- **DATASET RECORDS**
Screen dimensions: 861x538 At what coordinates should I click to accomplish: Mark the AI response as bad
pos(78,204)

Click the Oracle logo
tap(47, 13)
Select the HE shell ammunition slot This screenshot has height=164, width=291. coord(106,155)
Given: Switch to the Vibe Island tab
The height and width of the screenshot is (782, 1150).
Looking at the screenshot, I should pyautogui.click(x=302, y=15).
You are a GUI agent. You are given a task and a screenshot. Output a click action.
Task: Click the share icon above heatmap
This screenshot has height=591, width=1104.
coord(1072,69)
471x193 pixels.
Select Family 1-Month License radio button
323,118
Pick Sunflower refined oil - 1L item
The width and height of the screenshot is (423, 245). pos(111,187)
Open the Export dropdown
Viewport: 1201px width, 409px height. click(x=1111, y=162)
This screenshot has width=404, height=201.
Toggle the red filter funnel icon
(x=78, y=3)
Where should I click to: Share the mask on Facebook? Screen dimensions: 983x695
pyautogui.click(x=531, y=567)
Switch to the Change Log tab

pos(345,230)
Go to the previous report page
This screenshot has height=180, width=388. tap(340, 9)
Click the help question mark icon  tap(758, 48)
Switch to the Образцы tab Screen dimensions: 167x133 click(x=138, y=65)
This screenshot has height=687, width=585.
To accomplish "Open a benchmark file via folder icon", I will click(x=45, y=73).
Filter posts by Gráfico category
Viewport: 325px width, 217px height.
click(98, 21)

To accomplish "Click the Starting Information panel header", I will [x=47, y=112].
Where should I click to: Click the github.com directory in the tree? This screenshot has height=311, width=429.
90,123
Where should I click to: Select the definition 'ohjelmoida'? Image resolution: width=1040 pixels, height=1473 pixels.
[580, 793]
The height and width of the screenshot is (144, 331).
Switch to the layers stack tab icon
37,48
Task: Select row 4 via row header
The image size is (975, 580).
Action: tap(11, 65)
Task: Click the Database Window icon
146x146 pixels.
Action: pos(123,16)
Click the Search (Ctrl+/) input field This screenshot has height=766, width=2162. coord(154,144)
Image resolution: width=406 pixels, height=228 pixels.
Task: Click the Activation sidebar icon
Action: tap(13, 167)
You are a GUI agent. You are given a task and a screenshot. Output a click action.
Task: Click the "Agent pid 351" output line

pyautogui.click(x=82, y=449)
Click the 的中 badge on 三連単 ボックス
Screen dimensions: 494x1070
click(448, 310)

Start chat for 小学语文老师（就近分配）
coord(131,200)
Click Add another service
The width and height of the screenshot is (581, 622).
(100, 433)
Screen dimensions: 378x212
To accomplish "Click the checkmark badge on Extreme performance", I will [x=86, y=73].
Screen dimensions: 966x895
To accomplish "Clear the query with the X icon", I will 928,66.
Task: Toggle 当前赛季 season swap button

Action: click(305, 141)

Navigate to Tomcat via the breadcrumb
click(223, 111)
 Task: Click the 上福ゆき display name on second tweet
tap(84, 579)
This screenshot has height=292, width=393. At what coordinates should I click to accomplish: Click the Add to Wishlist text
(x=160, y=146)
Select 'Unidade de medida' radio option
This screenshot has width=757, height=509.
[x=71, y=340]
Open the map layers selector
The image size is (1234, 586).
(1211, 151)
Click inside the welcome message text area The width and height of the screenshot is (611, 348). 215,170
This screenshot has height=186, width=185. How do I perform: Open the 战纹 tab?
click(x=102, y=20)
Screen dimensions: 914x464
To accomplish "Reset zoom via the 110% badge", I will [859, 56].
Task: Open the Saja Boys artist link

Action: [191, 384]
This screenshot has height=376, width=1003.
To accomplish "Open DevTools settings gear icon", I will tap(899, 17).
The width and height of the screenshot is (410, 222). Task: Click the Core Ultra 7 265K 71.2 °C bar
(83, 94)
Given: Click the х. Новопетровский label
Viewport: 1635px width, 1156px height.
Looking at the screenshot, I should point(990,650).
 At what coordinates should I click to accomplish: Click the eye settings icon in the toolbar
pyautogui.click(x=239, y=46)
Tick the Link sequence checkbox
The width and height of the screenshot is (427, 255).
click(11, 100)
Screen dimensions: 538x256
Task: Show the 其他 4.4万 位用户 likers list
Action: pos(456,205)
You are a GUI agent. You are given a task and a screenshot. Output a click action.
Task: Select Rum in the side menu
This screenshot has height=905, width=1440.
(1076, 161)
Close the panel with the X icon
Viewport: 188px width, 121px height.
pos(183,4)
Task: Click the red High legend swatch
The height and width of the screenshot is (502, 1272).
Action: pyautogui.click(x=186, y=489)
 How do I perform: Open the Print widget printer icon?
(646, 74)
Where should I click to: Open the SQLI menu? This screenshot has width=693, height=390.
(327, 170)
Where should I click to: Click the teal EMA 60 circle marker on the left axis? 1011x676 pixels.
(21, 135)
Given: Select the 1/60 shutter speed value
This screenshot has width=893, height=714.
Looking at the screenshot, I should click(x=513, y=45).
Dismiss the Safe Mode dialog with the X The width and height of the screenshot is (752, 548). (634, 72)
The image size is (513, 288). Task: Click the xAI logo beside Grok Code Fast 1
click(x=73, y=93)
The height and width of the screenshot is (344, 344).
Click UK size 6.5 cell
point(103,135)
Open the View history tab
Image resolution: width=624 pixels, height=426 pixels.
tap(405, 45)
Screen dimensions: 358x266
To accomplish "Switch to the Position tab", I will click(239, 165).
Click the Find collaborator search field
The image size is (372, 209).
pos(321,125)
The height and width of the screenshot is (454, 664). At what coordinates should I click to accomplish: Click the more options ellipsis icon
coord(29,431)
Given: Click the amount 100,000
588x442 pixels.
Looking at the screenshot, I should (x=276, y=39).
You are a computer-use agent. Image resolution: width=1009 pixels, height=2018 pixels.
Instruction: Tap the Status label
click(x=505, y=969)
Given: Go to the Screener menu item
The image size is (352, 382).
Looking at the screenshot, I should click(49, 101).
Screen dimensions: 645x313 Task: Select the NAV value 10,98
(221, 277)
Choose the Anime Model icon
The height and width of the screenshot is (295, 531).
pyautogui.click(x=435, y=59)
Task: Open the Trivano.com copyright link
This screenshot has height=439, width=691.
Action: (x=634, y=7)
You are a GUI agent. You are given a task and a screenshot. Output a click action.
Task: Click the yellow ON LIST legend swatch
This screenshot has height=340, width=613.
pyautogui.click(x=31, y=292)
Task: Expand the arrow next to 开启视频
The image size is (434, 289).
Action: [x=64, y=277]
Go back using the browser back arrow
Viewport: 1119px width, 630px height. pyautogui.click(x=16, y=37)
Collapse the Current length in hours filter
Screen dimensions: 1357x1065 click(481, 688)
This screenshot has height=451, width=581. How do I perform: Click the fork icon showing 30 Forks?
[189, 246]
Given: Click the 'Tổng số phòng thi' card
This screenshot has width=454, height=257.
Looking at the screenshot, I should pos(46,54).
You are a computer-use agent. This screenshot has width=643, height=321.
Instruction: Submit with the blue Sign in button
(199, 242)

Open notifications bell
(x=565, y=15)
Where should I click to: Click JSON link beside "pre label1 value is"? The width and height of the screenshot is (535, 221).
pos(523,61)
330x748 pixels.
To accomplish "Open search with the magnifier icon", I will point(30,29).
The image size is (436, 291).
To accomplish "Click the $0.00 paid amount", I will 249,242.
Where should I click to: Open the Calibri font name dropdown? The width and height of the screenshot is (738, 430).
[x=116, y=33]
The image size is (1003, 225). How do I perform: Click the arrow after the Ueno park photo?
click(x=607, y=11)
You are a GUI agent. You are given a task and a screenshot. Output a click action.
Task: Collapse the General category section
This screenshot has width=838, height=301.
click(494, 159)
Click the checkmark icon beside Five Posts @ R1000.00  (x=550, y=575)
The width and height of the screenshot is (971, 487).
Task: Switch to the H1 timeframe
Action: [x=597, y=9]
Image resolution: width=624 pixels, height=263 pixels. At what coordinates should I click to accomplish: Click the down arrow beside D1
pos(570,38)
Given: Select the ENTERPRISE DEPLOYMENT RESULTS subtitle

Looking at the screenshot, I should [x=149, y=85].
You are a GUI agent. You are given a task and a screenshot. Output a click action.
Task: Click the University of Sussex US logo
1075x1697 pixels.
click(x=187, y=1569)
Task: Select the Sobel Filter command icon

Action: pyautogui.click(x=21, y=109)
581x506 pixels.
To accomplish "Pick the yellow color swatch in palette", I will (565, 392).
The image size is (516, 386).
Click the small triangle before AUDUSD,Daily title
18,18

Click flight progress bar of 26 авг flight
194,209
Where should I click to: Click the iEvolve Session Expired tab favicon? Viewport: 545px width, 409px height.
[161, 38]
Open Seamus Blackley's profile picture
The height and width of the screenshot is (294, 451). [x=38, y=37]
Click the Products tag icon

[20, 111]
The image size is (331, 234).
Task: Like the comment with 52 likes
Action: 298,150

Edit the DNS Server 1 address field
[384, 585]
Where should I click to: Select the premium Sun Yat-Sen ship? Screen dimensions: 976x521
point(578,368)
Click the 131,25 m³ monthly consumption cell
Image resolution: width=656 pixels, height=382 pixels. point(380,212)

- **PROBLEM TO SOLVE**
Copy each line of the listing that carries the word "header".

- **SOLUTION TO THIS PROBLEM**
To accomplish "Click the Starting Information panel header", I will [x=47, y=112].
Task: Select row 4 via row header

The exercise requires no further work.